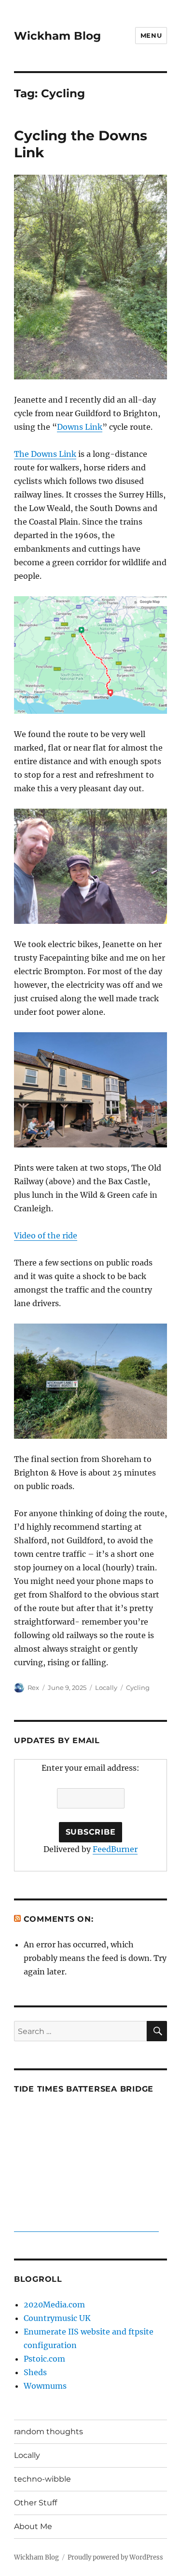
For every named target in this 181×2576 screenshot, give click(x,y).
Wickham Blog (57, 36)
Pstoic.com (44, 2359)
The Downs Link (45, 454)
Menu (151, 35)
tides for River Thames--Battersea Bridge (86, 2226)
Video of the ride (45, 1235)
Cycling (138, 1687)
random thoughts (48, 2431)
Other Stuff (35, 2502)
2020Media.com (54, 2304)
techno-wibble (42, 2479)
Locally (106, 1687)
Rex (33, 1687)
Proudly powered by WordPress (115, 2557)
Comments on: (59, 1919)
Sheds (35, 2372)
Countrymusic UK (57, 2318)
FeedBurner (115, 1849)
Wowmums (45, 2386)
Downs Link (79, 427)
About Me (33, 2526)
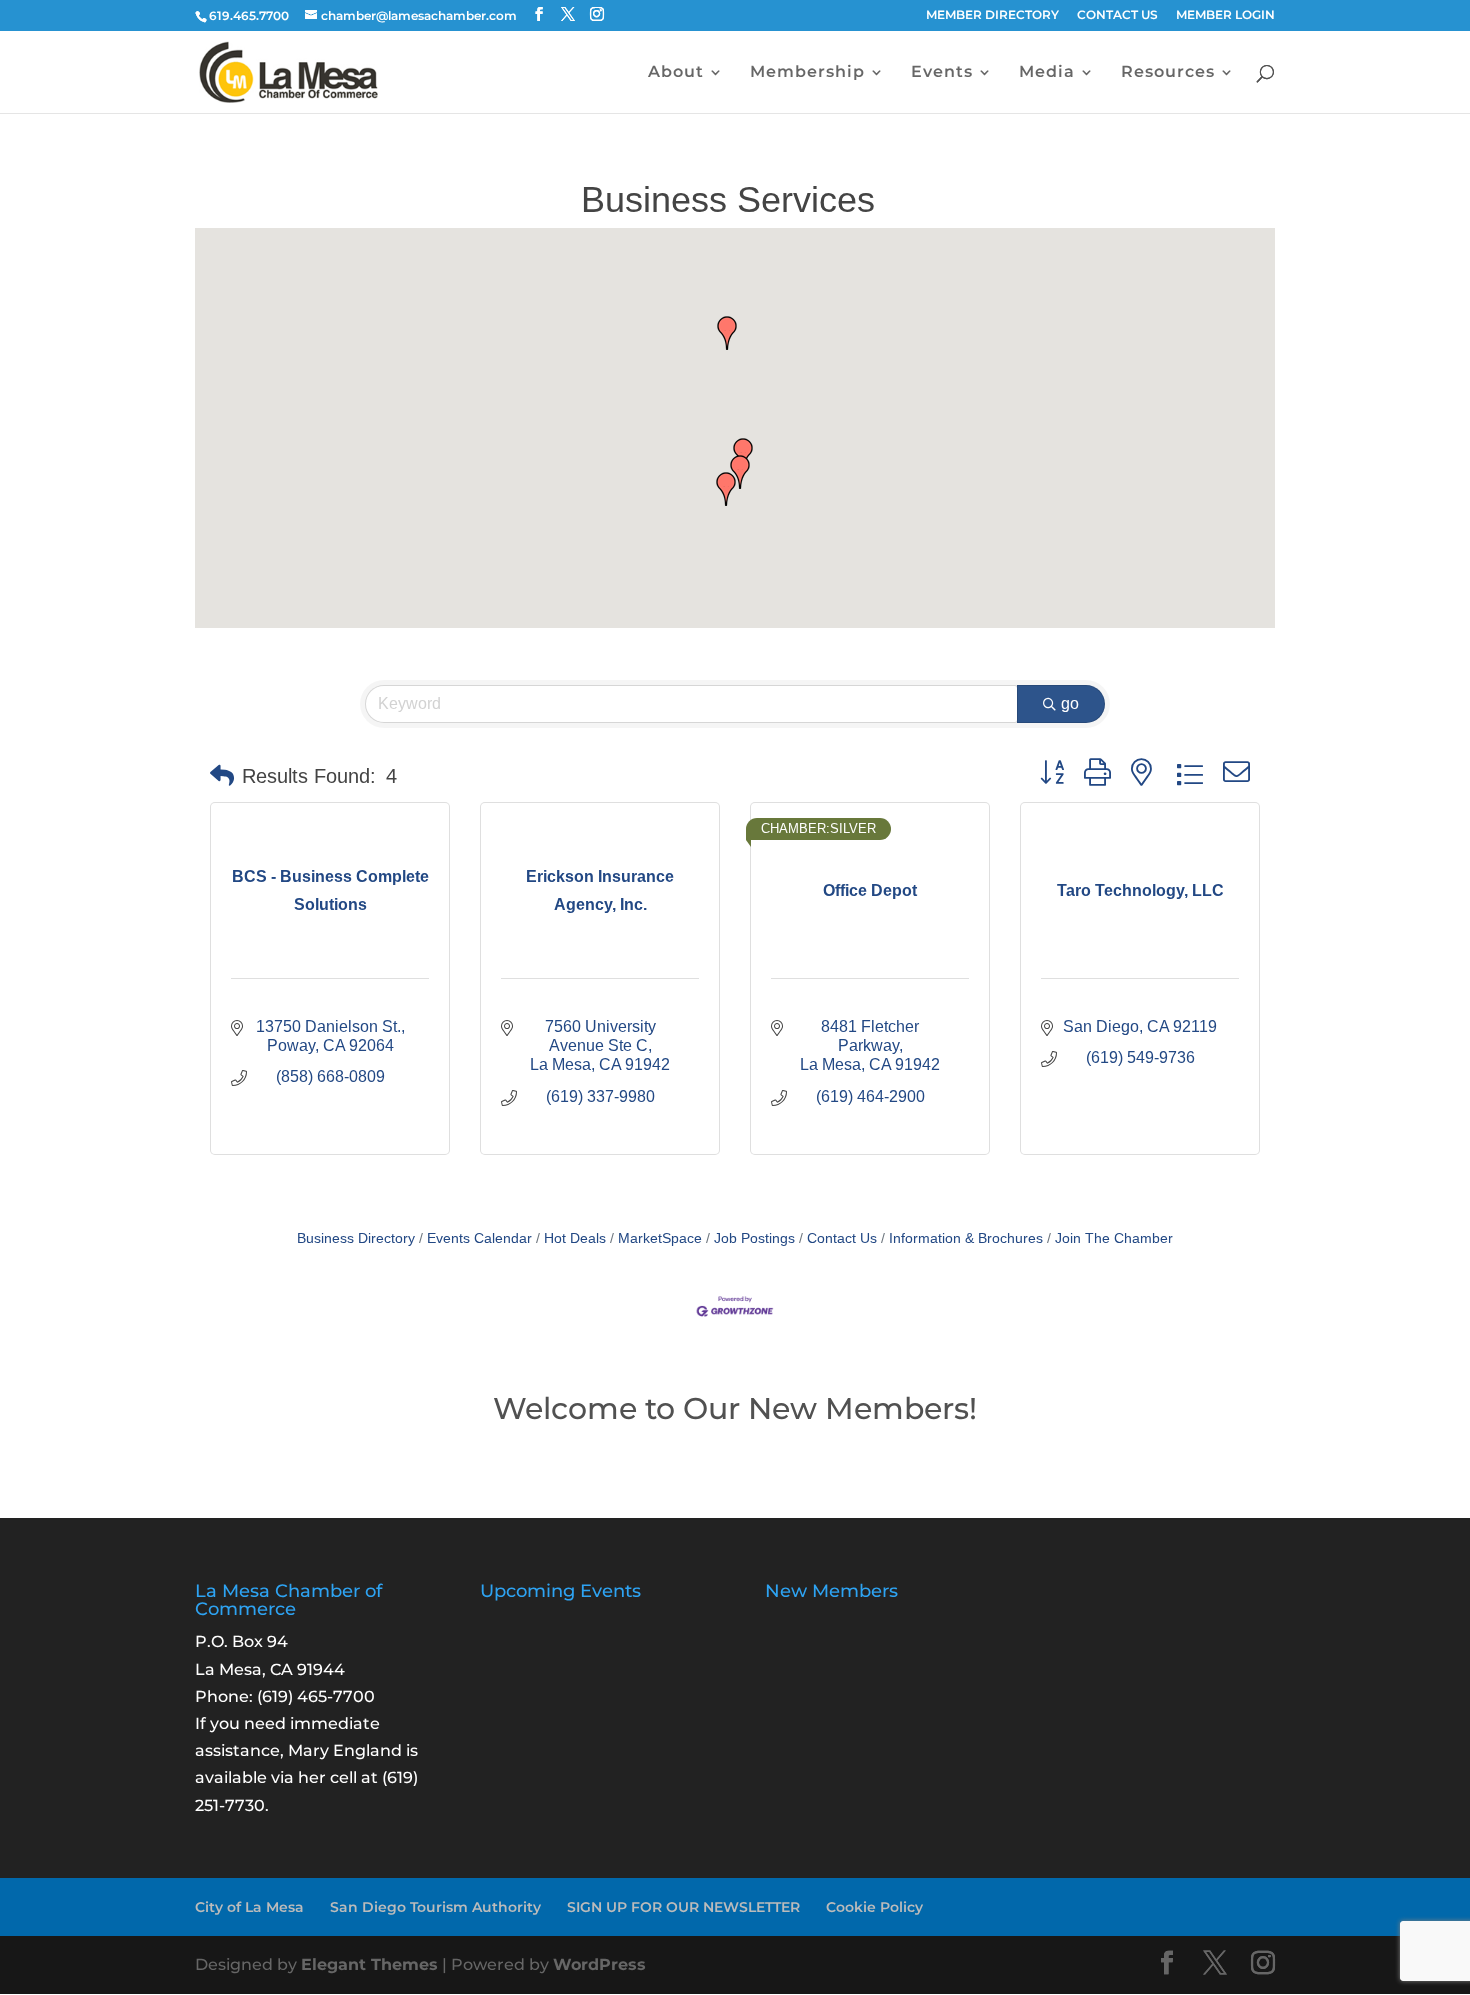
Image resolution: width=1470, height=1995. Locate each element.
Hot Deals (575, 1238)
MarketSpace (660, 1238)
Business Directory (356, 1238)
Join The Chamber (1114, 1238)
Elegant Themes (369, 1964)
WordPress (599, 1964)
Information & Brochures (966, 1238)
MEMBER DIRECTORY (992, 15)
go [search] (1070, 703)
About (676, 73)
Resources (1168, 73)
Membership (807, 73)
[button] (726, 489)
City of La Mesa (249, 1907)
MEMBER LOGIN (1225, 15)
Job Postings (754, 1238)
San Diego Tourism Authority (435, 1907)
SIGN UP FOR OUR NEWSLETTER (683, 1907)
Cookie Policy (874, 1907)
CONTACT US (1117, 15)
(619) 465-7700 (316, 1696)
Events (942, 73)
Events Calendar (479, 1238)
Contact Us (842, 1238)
* * *
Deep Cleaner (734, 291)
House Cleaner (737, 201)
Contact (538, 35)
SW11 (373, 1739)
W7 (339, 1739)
...
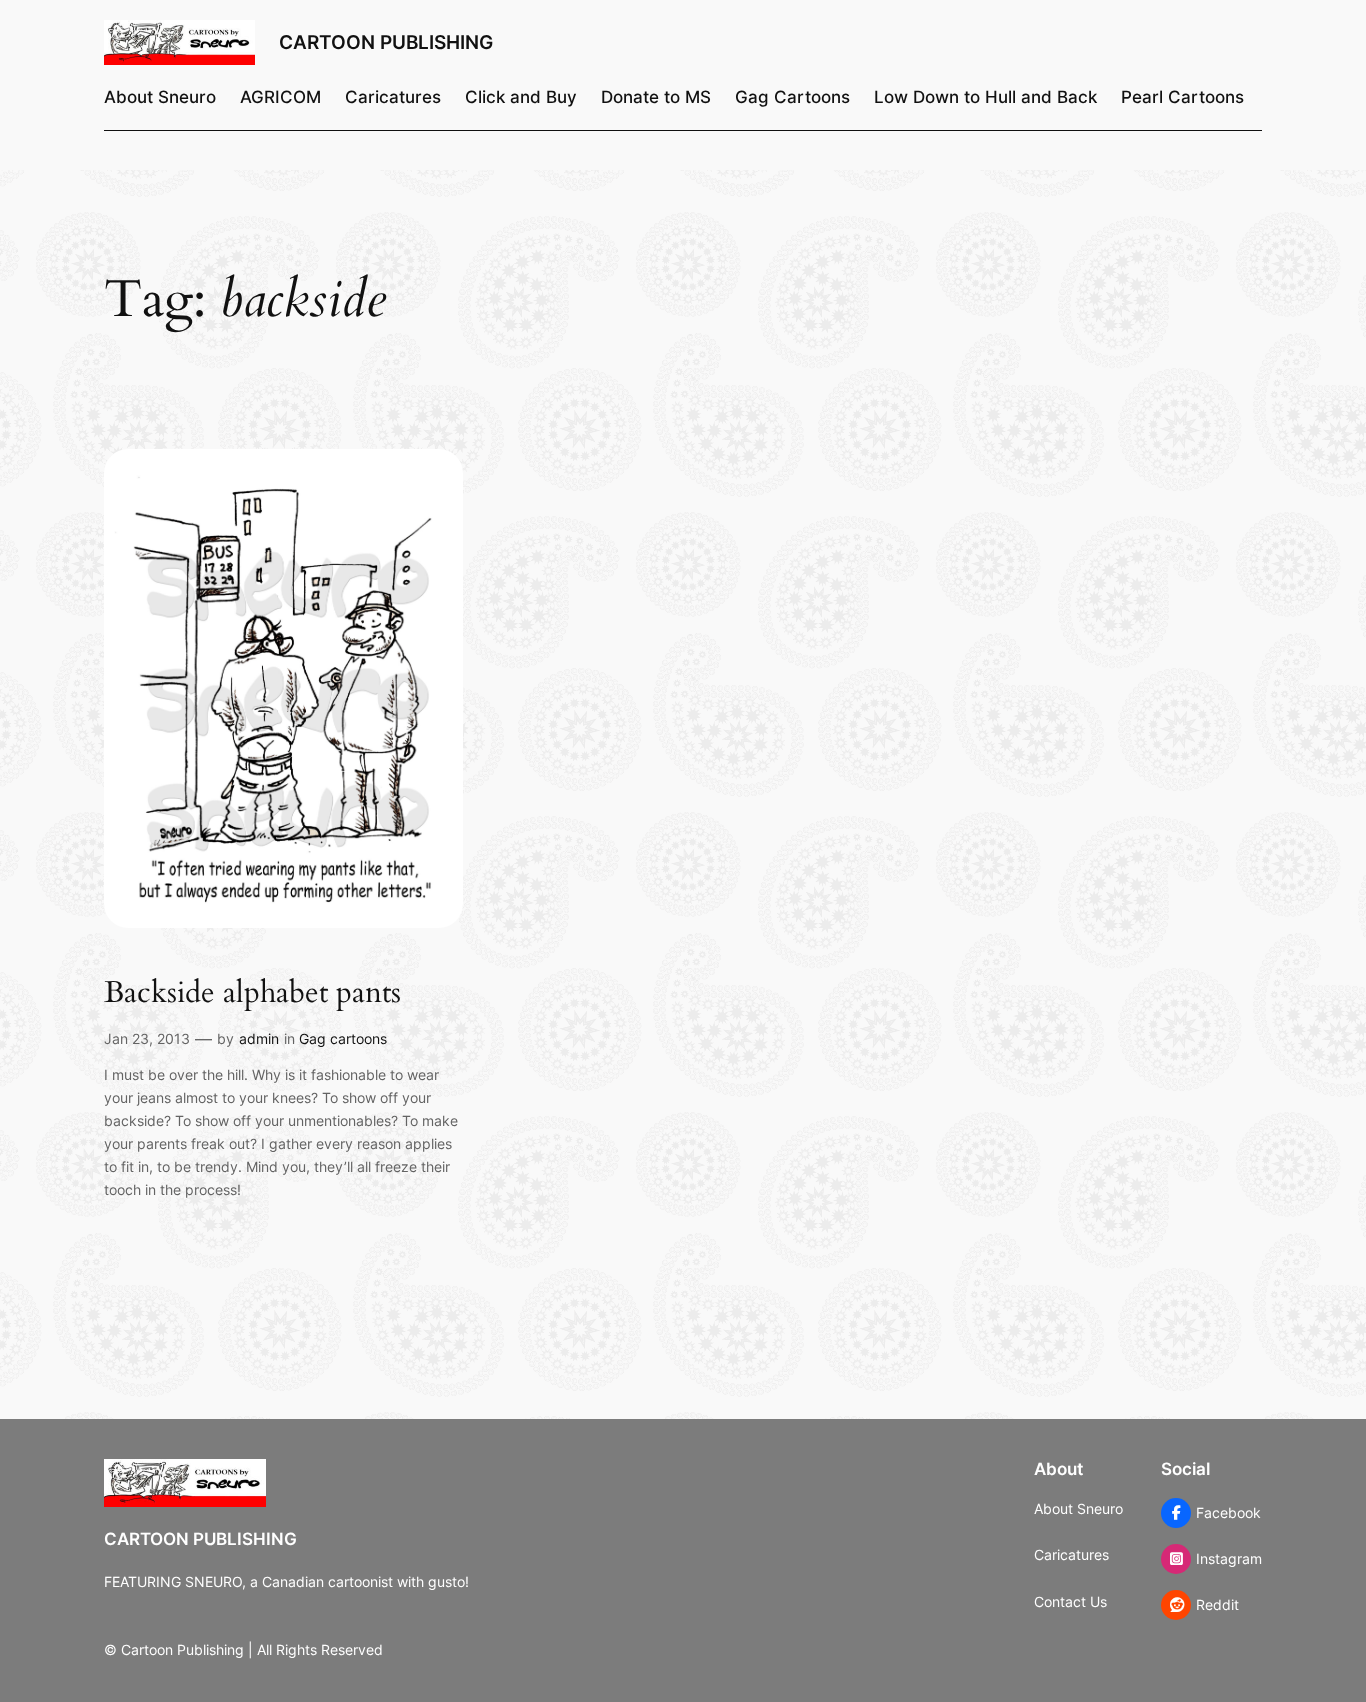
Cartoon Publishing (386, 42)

*Exercise prompt*
No picture is to be printed. Output exactly the lines above from the line containing "For every named" through the line containing "Contact Us (842, 1238)".

*Answer below*
For every named target in this 181×2576 screenshot, give click(x,y).
Wickham Blog (57, 36)
Pstoic.com (44, 2359)
The Downs Link (45, 454)
Menu (151, 35)
tides for River Thames--Battersea Bridge (86, 2226)
Video of the ride (45, 1235)
Cycling (138, 1687)
random thoughts (48, 2431)
Other Stuff (35, 2502)
2020Media.com (54, 2304)
techno-wibble (42, 2479)
Locally (106, 1687)
Rex (33, 1687)
Proudly powered by WordPress (115, 2557)
Comments on: (59, 1919)
Sheds (35, 2372)
Countrymusic UK (57, 2318)
FeedBurner (115, 1849)
Wowmums (45, 2386)
Downs Link (79, 427)
About Me (33, 2526)
Image resolution: width=1470, height=1995. Locate each element.
Hot Deals (575, 1238)
MarketSpace (660, 1238)
Business Directory (356, 1238)
Join The Chamber (1114, 1238)
Elegant Themes (369, 1964)
WordPress (599, 1964)
Information & Brochures (966, 1238)
MEMBER DIRECTORY (992, 15)
go [search] (1070, 703)
About (676, 73)
Resources (1168, 73)
Membership (807, 73)
[button] (726, 489)
City of La Mesa (249, 1907)
MEMBER LOGIN (1225, 15)
Job Postings (754, 1238)
San Diego Tourism Authority (435, 1907)
SIGN UP FOR OUR NEWSLETTER (683, 1907)
Cookie Policy (874, 1907)
CONTACT US (1117, 15)
(619) 465-7700 (316, 1696)
Events (942, 73)
Events Calendar (479, 1238)
Contact Us (842, 1238)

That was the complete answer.